What to work on:
A – How would you put this sentence from the article on Ed Baynard below into Spanish: "Throughout his career, Baynard observed flowers, rugged natural landscapes, and his friends and lovers."
B – Can you resume the article on Ed Baynard below, carrying it on from its last sentence?

Study text:
-----
Ed Baynard once described his career as a simple stroke of luck. The self-taught artist’s ease and patience with his chosen mediums comes through strongly in a retrospective now on view at James Fuentes Gallery in New York. Titled, “Fire Island Pines 1981,” the show is specifically dedicated to one of the many summers he spent on Fire Island, a cultural hub for gay artists, activists, and writers, and a place in which the late artist found comfort.
Rife with electric movement within concentrated space and calculated repose, Baynard’s oeuvre is characterized by its placid, detailed minimalist paintings and drawings. The Washington DC-born artist’s career began when Agnes Martin introduced him to the gallerist Marian Willard and her eponymous gallery in New York in 1970. The introduction proved to be fruitful, and the following year, he returned to the U.S. after living in Paris and London for a decade, settled in New York, and began to show his work with Willard. Throughout this period, Baynard dedicated himself to a deep exploration of painting, drawing, and printmaking. His minimalist yet imperfect approach developed to contain immense detail within flat compositions.
Throughout his career, Baynard observed flowers, rugged natural landscapes, and his friends and lovers. His works contain a reverence for the space that exists between his subject matter, inspired by Japanese woodblocks, Georgia O’Keefe’s New Mexico landscapes, and his own interiors. An artist with a variety of reference points, an exhibition at White Columns in 2019, zeroed in on his floral compositions, underscoring his Zen approach to space.
-----
Given information:

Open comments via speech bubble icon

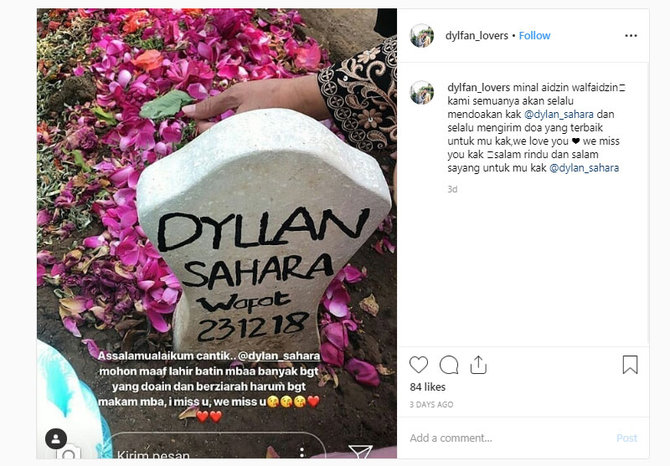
-----
Solved problems:
A – A lo largo de su carrera, Baynard observó flores, paisajes naturales agrestes y a sus amigos y amantes.

B –
Now at James Fuentes, Baynard’s works go back to the summer of 1981, the months in which AIDS took his world by storm. Notably, this time also marks the artist’s departure from his well-known minimalist style to more personal and narrative works. One drawing, Self Portrait-Sunset (Late July 1981), 1981, captures turbulent weather brewing in the distance. The late afternoon light swirls across a wooden pattern, and the artist’s own shadow is cast across the paper. The work is all the more plaintive with the added fact that he later lost his partner to the disease shortly after.
Baynard’s renderings of memory are tactile and tender. Seashells, sun-withered pillows, and various seascapes set a tone filled with nostalgia and limerence. Each energetic scene is fraught with a certain intensity that lies under the dark, blue water. One drawing captures flags blowing in the distance—the wind a harbinger of the upending elements to come.
“Fire Island Pines 1981” is on view at James Fuentes Gallery through July 19, 2024 at 52 White Street, New York, New York 10013.